▸ WRITTEN PROBLEM:
Gather every line in the entries below that contains the word "layer", matching case exactly, and copy each line out in full.

▸ MATERIAL FOR THIS TASK:

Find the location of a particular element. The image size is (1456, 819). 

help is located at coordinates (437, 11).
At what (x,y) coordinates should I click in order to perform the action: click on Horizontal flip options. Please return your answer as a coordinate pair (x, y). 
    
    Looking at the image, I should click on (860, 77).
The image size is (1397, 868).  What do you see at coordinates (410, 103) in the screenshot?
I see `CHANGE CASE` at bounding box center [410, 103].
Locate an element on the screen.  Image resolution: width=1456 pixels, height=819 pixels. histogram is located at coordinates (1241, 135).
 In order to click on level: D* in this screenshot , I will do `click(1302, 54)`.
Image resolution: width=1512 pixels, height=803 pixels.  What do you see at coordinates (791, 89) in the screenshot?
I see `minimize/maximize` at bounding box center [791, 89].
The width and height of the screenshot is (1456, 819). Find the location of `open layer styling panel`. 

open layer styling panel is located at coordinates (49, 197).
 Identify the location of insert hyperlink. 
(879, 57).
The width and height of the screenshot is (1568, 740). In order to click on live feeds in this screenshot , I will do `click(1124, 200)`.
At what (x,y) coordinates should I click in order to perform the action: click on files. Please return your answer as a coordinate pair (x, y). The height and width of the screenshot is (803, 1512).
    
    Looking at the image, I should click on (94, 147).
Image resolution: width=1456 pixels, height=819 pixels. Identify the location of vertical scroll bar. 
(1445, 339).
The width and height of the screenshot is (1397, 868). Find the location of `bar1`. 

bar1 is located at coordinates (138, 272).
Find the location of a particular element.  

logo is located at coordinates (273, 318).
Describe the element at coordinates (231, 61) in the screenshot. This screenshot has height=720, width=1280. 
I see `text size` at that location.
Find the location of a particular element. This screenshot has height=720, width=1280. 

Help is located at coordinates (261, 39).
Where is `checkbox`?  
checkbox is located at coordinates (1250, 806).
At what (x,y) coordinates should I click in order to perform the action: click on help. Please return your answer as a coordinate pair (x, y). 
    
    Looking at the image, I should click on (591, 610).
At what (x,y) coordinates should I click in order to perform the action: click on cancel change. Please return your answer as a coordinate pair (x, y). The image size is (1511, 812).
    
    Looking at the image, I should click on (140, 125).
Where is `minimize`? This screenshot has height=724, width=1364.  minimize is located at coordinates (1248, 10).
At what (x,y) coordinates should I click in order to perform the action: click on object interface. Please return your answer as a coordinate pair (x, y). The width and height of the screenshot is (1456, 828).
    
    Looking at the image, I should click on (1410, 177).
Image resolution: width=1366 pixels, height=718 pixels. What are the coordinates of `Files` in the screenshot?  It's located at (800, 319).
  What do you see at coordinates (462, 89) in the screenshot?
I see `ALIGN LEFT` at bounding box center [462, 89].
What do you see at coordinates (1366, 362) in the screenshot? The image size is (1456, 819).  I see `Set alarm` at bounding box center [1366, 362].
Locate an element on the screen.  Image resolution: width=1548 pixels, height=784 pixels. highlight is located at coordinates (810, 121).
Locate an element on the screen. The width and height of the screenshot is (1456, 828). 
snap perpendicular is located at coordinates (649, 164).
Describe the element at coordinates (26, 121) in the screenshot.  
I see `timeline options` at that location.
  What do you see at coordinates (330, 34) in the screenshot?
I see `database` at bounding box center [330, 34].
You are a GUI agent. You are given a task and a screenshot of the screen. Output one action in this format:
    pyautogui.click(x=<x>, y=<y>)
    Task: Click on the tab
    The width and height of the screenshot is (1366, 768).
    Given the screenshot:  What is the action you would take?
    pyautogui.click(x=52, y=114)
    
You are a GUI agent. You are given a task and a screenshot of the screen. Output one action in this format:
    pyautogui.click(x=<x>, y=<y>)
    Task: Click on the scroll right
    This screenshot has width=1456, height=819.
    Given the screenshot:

▸ TASK RESULT:
The width and height of the screenshot is (1456, 819). Find the location of `open layer styling panel`. 
open layer styling panel is located at coordinates (49, 197).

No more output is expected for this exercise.